▸ About this exercise
Would you please repeat all of the data exactly, omitting the pictures?

▸ Data to process
--------------------

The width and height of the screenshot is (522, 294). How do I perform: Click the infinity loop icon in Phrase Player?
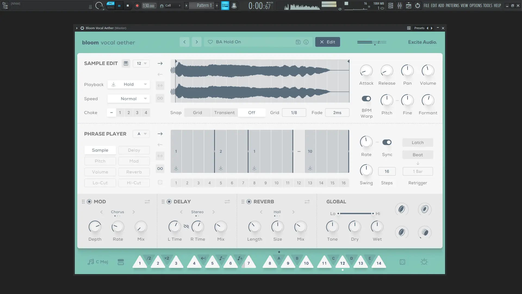[x=160, y=169]
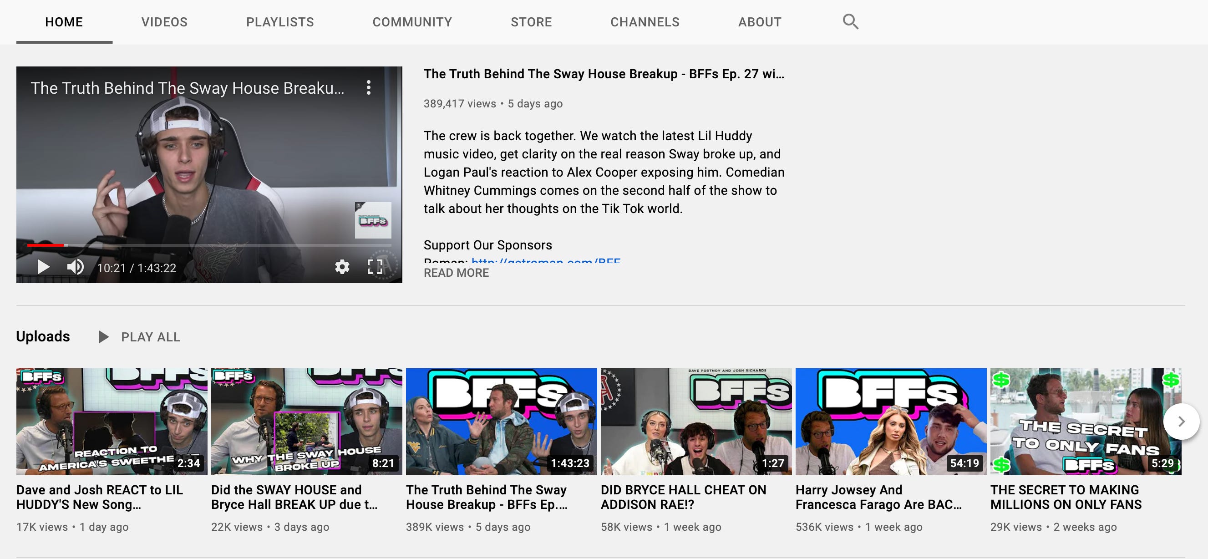Open the video settings gear
Screen dimensions: 1208x559
(x=342, y=267)
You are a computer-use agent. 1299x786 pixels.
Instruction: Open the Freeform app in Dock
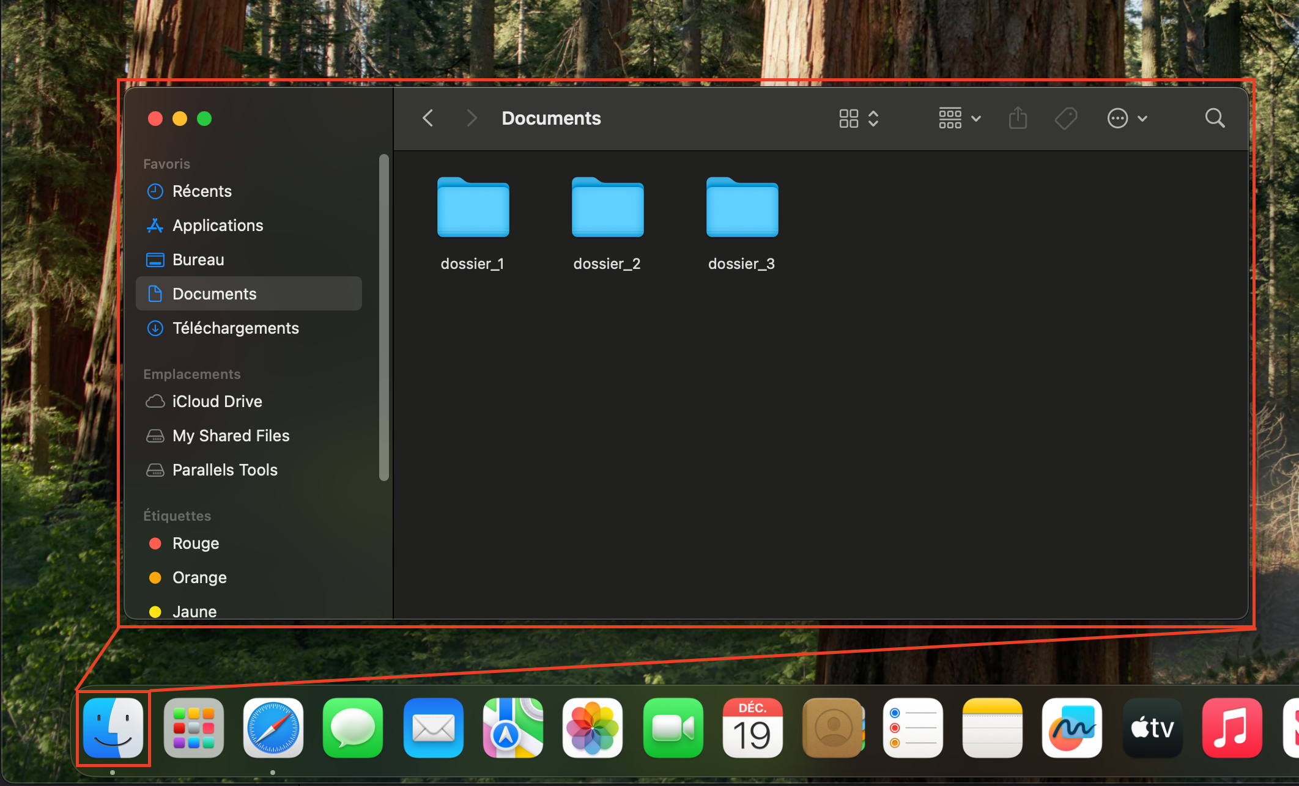pos(1072,728)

--------------------

▸ Written solution
The width and height of the screenshot is (522, 294). How do I perform: Click the infinity loop icon in Phrase Player?
[x=160, y=169]
Open the video settings gear
Screen dimensions: 1208x559
(x=342, y=267)
You are a computer-use agent. 1299x786 pixels.
Instruction: Open the Freeform app in Dock
pos(1072,728)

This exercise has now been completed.